>> BEGIN

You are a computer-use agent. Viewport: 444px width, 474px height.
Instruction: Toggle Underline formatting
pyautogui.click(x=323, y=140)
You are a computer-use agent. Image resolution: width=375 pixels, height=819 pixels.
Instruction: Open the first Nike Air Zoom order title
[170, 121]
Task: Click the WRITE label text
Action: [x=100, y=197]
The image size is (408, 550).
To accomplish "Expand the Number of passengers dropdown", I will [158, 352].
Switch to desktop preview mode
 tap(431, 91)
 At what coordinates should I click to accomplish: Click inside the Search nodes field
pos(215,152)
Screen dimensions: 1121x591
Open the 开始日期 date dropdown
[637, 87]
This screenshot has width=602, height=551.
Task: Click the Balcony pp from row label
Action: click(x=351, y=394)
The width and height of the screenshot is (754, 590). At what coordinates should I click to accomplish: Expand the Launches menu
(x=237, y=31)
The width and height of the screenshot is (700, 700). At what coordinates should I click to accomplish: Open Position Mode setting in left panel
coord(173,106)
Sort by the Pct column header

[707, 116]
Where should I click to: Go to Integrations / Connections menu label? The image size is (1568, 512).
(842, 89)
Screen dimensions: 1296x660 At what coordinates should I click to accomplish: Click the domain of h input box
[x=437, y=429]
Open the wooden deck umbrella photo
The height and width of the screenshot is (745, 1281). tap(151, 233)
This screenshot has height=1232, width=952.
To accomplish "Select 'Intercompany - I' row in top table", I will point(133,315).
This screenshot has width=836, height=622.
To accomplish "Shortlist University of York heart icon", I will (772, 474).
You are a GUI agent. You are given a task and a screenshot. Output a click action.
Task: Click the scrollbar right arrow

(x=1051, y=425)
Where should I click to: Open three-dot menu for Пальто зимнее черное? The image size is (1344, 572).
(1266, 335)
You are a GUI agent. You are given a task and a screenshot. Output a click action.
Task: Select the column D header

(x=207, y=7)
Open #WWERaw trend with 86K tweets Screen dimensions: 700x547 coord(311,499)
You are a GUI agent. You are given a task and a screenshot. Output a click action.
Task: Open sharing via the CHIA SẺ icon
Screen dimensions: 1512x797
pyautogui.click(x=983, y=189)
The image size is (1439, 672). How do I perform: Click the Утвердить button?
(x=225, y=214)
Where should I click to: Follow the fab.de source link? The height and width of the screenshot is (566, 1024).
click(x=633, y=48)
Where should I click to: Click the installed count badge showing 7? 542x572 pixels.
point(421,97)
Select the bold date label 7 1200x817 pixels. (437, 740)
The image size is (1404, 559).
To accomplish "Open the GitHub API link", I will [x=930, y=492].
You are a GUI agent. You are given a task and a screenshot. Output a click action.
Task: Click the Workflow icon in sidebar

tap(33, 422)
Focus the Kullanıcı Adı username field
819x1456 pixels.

>> END

Work instructions:
Select every line in the entries above that contains the word "will", and copy each one.

Written reply:
To accomplish "Expand the Number of passengers dropdown", I will [158, 352].
To accomplish "Select 'Intercompany - I' row in top table", I will point(133,315).
To accomplish "Shortlist University of York heart icon", I will (772, 474).
To accomplish "Open the GitHub API link", I will [x=930, y=492].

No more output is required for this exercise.